- Verilen Metin:
++++++++++
Ancak o evlerde genç yaşta kalan gencecik fidanlar, hayatlarının daha baharında “jurnale meyilli, gammazcı, dedikoducu, haset dolu mahalle sakinleri, apartman yöneticileri, ev sahipleri, ahlak bekçileri” tarafından “damgalanırsa“ o çocukların ve kızların kırılan gururları, damgalanan hayatları bir daha kolay kolay tamir edilebilir miydi?..

***


O genç kızlar ve erkekler böyle bir durumda hayat boyu kendilerini ne hissedeceklerdi?..
O genç kızlar bizim evlatlarımız değil miydi?..
Onların namusu kadar, gururları, isimleri de, hayatları da lekesiz bir biçimde bize emanet değil miydi?..
Bir gençlik mecrası, emniyette bir jurnalcinin, gammazcının fişlemesiyle sabıkalı hale mi gelmeliydi?..
Başbakan bir babaydı...
Babalar sadece kendi biyolojik çocuklarına değil;
Allah’ın yarattığı bütün çocukları ve gençleri, baba gibi davranıp korurlarsa huzura ererdiler...
Misyonlarını tamamlardılar...
++++++++++
- Çıkarılan Malzeme:
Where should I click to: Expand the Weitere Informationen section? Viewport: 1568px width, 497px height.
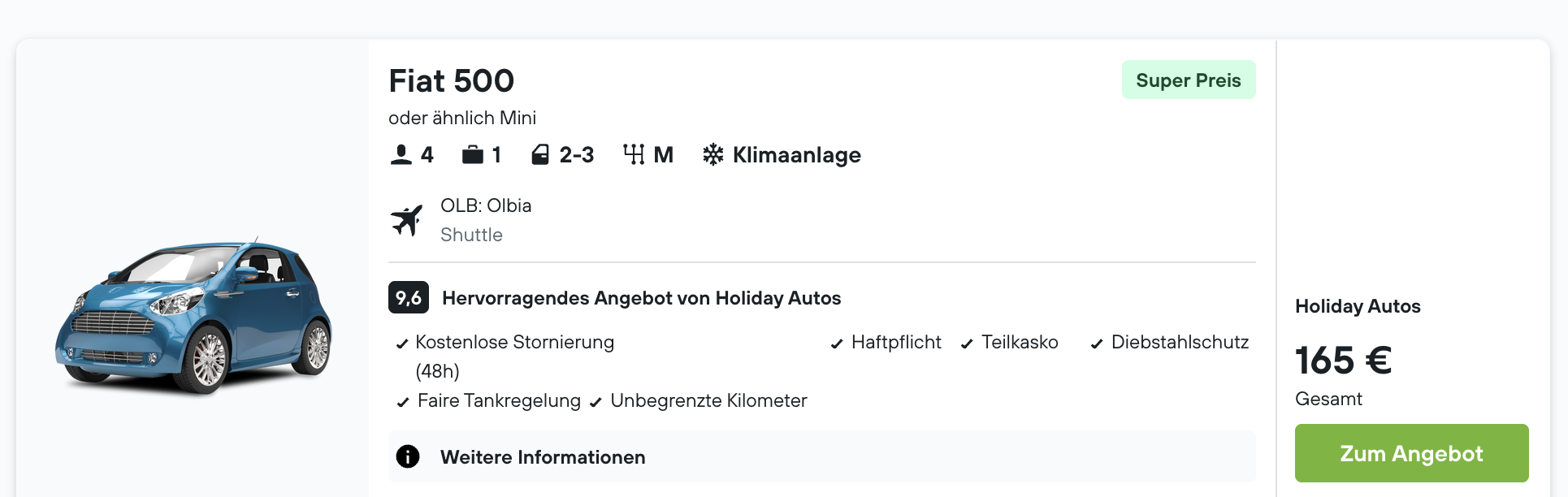point(543,457)
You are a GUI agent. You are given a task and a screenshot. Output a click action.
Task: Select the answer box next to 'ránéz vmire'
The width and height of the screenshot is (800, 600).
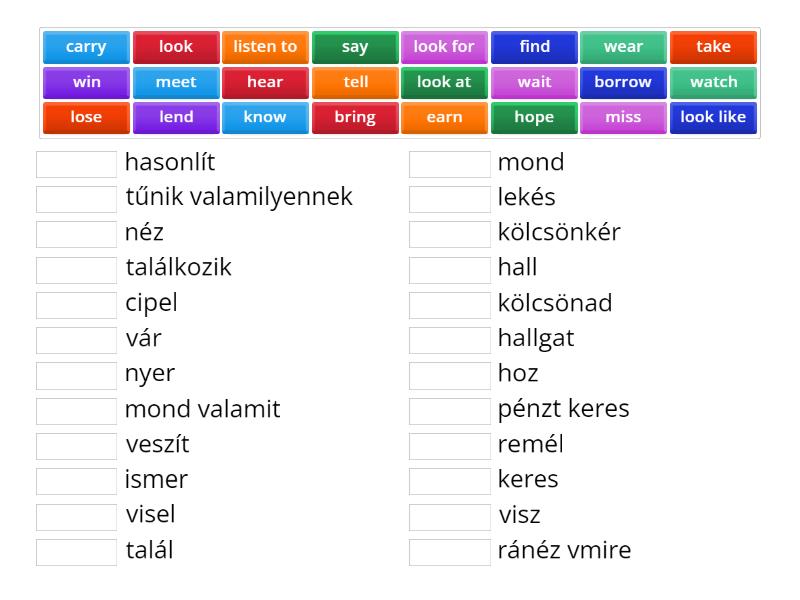click(448, 550)
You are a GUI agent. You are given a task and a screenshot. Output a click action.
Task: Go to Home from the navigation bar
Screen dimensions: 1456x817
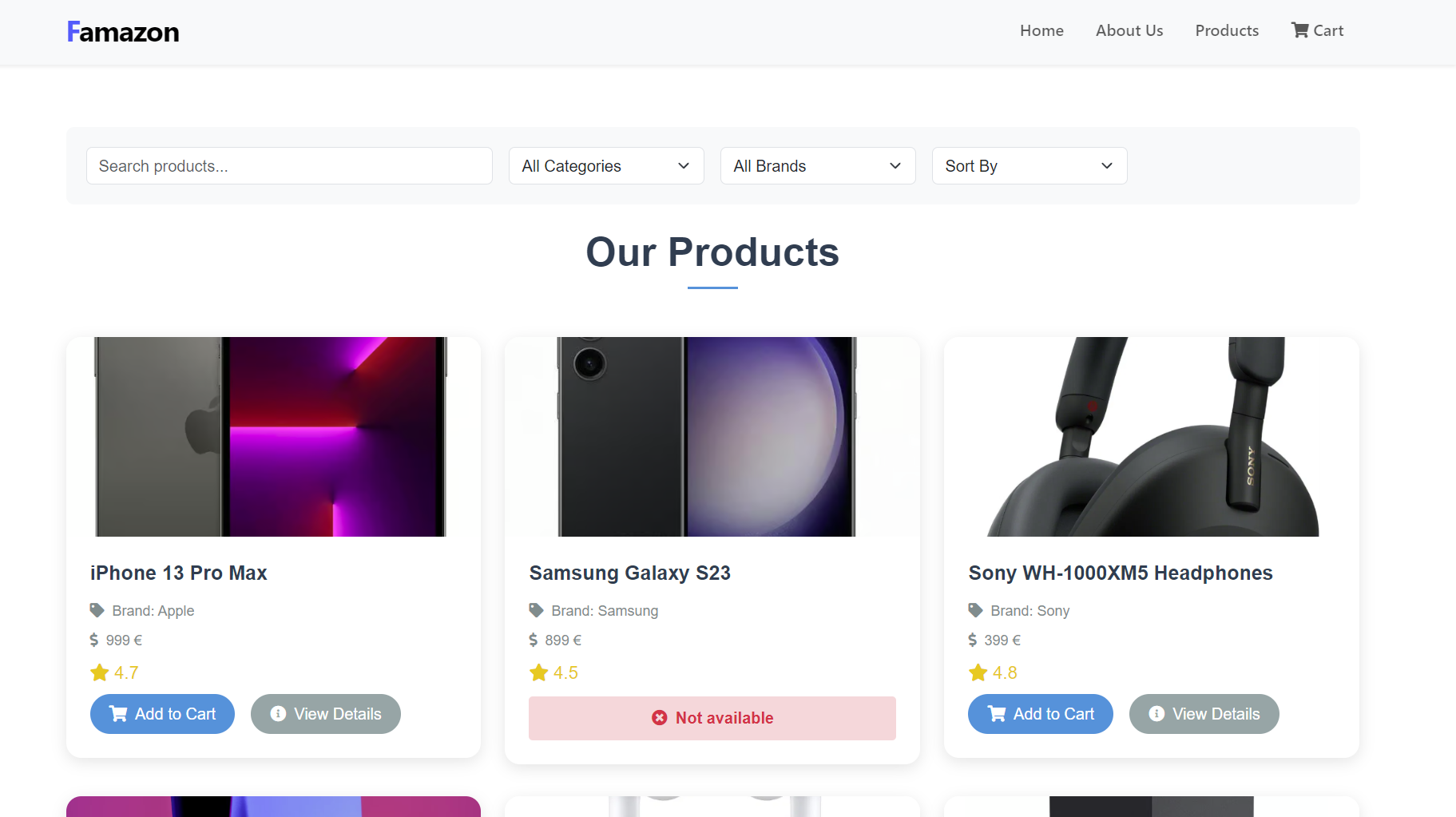pyautogui.click(x=1041, y=30)
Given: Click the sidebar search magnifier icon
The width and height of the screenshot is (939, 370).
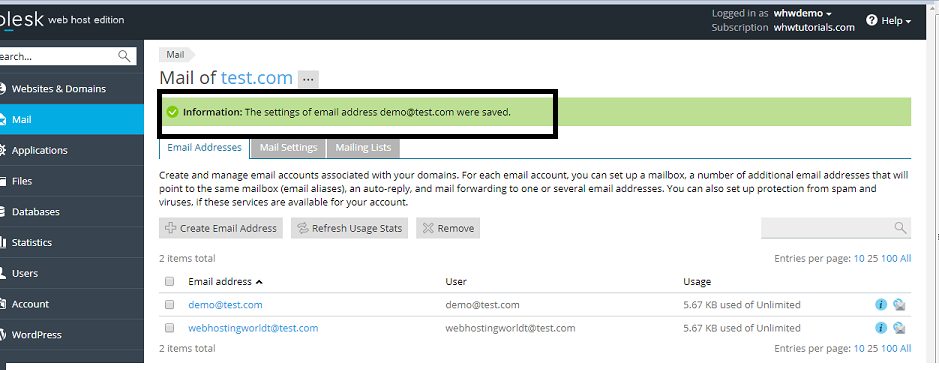Looking at the screenshot, I should tap(124, 56).
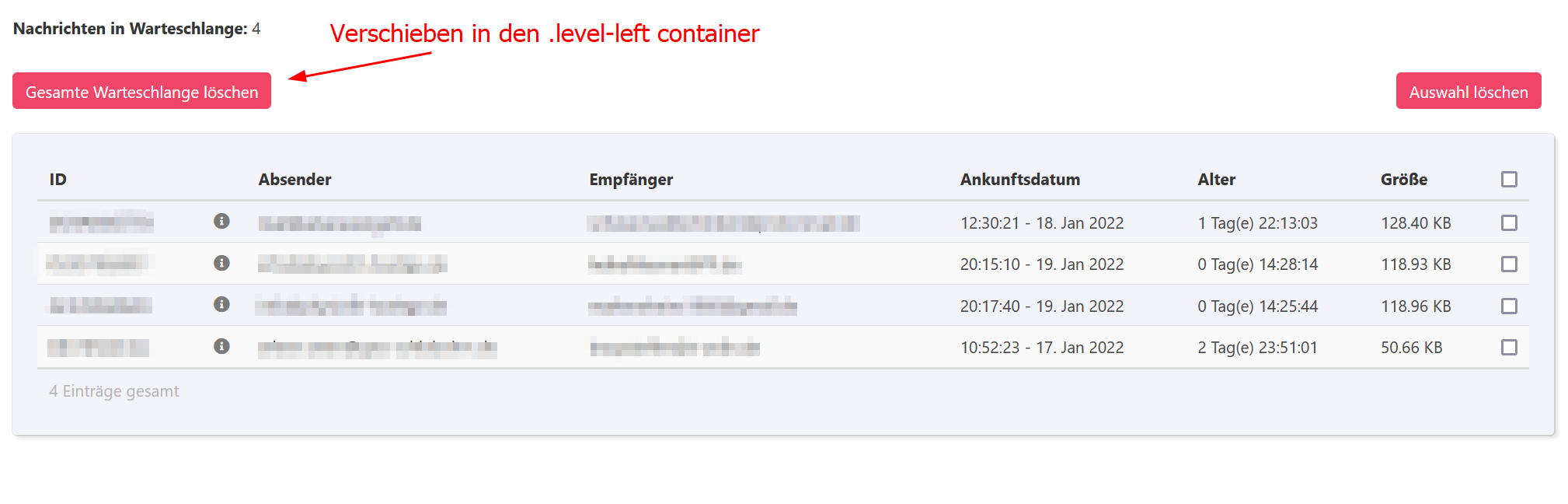Click the arrival date 12:30:21 - 18. Jan 2022
The height and width of the screenshot is (504, 1568).
1041,223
++++++++++
- Yönerge: Verilen metne göre babalar, kendi biyolojik çocuklarının yanı sıra kimleri baba gibi davranıp korurlarsa huzura ererler? Kayıtların bu işle hiçbir ilgisi yoktur.

- Alıştırma Çıktısı: Allah'ın yarattığı bütün çocukları ve gençleri.